[Rows of pointing data]
════════════════
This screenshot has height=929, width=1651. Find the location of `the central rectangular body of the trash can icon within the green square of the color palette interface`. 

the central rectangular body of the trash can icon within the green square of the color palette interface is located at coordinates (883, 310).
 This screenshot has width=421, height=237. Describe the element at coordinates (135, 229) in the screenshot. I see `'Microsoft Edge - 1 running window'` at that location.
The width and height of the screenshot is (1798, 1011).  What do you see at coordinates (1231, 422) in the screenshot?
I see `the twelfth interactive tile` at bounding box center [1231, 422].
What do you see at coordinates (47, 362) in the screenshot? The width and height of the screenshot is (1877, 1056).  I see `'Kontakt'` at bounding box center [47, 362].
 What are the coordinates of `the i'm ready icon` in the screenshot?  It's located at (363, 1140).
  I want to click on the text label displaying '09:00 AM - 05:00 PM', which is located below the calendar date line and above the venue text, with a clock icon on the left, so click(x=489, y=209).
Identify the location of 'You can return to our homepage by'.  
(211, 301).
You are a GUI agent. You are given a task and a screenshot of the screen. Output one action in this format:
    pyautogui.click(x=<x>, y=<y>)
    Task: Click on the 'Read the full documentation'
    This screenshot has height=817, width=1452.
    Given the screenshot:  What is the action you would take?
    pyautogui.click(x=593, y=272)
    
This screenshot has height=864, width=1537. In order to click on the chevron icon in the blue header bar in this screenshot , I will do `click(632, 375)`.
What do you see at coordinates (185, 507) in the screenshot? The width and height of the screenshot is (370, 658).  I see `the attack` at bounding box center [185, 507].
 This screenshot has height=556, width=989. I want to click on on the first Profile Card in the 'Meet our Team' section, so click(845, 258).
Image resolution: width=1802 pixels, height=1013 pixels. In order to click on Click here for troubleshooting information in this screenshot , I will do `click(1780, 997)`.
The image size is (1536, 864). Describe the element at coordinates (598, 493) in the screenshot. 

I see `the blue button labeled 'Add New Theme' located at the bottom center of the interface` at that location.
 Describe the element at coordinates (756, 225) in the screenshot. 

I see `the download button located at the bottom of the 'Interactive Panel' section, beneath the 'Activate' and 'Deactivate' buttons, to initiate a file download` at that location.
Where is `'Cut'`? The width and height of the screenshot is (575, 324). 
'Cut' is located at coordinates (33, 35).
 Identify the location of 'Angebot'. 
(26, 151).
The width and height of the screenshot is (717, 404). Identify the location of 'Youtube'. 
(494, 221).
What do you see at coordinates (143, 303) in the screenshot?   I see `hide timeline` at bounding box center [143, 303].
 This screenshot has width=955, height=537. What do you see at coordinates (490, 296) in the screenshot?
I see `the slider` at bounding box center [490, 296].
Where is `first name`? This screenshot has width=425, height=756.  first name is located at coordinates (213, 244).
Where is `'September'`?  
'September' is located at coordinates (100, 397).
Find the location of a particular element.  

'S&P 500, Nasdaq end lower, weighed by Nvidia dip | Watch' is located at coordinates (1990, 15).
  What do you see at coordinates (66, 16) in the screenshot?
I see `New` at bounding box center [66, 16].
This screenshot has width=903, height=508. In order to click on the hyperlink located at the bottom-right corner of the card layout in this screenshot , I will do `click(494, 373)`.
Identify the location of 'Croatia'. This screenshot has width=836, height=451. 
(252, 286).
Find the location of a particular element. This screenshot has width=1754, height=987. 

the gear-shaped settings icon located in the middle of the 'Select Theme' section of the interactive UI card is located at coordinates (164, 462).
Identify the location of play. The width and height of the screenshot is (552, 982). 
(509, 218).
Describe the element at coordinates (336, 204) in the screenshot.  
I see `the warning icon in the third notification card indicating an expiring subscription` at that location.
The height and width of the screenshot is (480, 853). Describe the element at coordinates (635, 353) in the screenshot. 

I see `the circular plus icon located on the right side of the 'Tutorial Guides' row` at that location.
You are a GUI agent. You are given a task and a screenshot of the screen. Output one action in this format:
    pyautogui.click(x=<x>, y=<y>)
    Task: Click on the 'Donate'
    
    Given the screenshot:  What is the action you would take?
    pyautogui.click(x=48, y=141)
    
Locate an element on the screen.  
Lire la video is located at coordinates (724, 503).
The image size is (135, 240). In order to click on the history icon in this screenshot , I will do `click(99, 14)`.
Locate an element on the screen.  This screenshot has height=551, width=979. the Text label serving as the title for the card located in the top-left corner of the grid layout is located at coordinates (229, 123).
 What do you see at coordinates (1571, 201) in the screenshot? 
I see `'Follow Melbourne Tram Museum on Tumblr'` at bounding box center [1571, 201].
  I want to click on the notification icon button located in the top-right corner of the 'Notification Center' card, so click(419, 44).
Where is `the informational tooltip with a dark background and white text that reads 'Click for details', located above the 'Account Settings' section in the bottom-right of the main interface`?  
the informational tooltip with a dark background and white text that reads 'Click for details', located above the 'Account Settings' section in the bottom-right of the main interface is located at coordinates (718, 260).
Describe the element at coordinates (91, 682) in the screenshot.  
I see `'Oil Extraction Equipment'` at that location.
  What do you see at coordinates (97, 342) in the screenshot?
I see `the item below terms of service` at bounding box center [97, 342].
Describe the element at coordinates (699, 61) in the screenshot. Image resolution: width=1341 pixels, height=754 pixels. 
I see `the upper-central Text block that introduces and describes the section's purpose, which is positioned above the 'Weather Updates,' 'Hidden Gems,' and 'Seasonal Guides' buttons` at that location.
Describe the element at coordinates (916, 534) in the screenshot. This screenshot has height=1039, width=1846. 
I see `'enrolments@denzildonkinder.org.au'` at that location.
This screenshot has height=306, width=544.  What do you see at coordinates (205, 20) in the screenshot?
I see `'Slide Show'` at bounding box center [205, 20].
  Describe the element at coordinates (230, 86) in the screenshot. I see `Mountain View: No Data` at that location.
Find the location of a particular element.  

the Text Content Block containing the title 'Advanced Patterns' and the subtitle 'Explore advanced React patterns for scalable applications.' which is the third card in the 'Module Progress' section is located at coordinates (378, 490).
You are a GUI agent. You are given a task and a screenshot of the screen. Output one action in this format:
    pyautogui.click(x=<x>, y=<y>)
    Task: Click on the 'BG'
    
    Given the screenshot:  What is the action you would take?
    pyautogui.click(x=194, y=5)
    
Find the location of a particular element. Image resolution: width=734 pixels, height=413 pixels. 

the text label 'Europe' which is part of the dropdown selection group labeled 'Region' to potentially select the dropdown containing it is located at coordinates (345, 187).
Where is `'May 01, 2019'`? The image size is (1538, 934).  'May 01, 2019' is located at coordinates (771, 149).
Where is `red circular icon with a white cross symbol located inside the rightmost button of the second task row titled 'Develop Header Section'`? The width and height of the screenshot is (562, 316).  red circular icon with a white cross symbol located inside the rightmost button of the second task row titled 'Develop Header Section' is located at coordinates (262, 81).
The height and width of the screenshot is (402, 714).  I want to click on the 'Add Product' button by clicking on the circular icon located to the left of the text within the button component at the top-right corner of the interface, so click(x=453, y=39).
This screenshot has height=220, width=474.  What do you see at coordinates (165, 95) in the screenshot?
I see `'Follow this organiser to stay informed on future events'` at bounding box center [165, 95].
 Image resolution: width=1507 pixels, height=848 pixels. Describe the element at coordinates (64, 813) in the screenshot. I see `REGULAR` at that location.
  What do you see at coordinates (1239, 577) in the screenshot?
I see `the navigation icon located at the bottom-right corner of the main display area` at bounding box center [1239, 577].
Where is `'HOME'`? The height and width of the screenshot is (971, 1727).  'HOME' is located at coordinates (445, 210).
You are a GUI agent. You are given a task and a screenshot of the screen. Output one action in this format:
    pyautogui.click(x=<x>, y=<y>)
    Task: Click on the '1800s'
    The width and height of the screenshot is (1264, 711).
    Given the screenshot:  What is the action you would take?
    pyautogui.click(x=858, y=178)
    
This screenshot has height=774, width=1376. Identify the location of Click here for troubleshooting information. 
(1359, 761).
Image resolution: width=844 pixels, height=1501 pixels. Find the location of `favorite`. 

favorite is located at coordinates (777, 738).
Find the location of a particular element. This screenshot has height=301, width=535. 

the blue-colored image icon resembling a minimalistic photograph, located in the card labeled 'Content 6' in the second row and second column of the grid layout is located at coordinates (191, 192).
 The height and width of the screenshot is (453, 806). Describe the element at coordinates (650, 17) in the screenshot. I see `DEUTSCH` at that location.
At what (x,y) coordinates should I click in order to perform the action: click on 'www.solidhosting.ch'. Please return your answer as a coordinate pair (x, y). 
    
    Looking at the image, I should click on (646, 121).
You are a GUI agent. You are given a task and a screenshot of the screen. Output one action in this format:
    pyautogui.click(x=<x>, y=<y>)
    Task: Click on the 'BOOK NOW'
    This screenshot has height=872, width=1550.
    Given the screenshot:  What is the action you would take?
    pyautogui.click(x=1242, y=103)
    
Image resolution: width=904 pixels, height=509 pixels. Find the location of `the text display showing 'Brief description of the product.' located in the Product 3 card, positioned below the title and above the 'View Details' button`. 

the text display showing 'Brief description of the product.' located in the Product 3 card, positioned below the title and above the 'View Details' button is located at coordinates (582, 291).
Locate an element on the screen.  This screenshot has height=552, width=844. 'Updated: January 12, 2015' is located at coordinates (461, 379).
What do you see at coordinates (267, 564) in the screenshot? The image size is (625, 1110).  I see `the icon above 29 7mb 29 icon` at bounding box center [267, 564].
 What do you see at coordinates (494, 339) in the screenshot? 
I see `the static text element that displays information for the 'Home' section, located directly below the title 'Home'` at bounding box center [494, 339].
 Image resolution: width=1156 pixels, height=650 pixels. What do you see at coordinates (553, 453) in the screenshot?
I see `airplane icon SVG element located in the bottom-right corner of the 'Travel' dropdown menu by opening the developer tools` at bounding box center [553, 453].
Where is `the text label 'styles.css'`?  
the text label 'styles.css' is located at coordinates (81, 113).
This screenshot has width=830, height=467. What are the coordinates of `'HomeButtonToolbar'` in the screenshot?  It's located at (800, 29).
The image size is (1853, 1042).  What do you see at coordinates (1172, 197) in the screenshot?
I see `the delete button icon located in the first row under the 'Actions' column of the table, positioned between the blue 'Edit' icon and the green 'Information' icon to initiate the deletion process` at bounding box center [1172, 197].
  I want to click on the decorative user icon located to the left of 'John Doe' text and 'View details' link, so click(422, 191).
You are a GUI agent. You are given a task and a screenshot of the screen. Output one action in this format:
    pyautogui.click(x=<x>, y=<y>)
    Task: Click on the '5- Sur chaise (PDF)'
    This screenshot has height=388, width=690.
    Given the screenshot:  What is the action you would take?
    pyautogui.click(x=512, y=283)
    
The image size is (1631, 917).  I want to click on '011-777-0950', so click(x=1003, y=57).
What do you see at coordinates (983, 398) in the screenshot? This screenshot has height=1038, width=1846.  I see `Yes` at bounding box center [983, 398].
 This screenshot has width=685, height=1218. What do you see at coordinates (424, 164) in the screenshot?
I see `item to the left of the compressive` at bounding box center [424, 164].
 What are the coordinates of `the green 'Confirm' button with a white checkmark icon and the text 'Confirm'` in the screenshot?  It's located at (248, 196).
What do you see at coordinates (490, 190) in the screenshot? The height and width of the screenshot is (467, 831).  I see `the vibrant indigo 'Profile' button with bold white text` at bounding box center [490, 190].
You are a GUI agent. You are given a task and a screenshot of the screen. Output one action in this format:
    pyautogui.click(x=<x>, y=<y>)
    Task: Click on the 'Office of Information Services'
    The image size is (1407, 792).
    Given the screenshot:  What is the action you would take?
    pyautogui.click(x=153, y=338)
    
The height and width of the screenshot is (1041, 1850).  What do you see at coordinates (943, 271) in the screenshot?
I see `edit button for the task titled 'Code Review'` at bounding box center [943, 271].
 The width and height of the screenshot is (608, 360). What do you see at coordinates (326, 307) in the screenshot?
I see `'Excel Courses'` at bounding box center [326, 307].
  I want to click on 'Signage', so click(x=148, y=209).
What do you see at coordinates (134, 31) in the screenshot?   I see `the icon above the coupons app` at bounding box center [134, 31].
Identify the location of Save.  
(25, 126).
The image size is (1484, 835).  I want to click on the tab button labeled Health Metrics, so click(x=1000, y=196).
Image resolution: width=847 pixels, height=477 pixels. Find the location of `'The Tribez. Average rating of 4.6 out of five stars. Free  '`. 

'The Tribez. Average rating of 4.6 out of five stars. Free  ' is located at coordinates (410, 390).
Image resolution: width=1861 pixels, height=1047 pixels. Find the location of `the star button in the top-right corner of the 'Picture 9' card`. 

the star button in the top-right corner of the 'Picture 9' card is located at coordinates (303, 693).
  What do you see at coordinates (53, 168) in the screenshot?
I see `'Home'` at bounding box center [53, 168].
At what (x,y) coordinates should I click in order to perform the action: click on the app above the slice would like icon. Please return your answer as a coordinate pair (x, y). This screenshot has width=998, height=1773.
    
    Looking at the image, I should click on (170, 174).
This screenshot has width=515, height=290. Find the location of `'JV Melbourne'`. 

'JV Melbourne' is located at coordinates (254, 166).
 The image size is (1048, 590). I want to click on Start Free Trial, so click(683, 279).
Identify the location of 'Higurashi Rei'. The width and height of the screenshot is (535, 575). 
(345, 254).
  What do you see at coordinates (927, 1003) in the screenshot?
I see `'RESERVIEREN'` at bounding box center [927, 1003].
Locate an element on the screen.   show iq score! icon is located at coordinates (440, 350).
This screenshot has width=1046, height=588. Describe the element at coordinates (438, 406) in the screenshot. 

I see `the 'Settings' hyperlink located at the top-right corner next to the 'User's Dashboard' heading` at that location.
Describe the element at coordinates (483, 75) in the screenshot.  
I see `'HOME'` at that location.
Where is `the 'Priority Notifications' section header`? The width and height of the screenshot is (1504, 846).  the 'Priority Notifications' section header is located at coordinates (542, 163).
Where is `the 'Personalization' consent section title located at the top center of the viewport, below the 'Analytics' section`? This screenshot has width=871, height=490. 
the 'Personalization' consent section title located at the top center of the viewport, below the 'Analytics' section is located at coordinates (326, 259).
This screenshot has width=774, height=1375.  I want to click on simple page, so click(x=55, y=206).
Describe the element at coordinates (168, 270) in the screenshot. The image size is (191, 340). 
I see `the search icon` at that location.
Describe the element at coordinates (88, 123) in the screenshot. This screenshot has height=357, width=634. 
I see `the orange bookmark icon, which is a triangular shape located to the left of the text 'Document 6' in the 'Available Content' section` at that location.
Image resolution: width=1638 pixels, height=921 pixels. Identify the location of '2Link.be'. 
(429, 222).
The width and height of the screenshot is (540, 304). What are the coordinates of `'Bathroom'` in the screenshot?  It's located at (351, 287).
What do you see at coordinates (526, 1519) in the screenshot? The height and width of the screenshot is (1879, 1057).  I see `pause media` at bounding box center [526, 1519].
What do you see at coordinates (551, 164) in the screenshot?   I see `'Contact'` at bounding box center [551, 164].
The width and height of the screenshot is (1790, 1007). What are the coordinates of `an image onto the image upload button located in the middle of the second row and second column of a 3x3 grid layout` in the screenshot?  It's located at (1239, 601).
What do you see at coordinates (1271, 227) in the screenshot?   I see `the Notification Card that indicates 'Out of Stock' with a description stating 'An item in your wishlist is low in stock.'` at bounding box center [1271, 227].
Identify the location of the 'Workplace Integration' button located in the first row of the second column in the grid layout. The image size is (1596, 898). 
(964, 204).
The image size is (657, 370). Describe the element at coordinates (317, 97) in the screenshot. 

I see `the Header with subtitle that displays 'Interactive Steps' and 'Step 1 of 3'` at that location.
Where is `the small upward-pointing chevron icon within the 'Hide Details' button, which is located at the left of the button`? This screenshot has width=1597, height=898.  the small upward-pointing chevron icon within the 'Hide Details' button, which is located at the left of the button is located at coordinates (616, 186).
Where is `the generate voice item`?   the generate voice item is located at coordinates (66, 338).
════════════════
→ **Your instructions**:
Copy the records above word for word, starting with the line containing "This screenshot has height=774, width=1376." and ending with the line containing "pyautogui.click(x=1242, y=103)".

→ **Written solution**:
This screenshot has height=774, width=1376. Identify the location of Click here for troubleshooting information. 
(1359, 761).
Image resolution: width=844 pixels, height=1501 pixels. Find the location of `favorite`. 

favorite is located at coordinates (777, 738).
Find the location of a particular element. This screenshot has height=301, width=535. 

the blue-colored image icon resembling a minimalistic photograph, located in the card labeled 'Content 6' in the second row and second column of the grid layout is located at coordinates (191, 192).
 The height and width of the screenshot is (453, 806). Describe the element at coordinates (650, 17) in the screenshot. I see `DEUTSCH` at that location.
At what (x,y) coordinates should I click in order to perform the action: click on 'www.solidhosting.ch'. Please return your answer as a coordinate pair (x, y). 
    
    Looking at the image, I should click on (646, 121).
You are a GUI agent. You are given a task and a screenshot of the screen. Output one action in this format:
    pyautogui.click(x=<x>, y=<y>)
    Task: Click on the 'BOOK NOW'
    This screenshot has height=872, width=1550.
    Given the screenshot:  What is the action you would take?
    pyautogui.click(x=1242, y=103)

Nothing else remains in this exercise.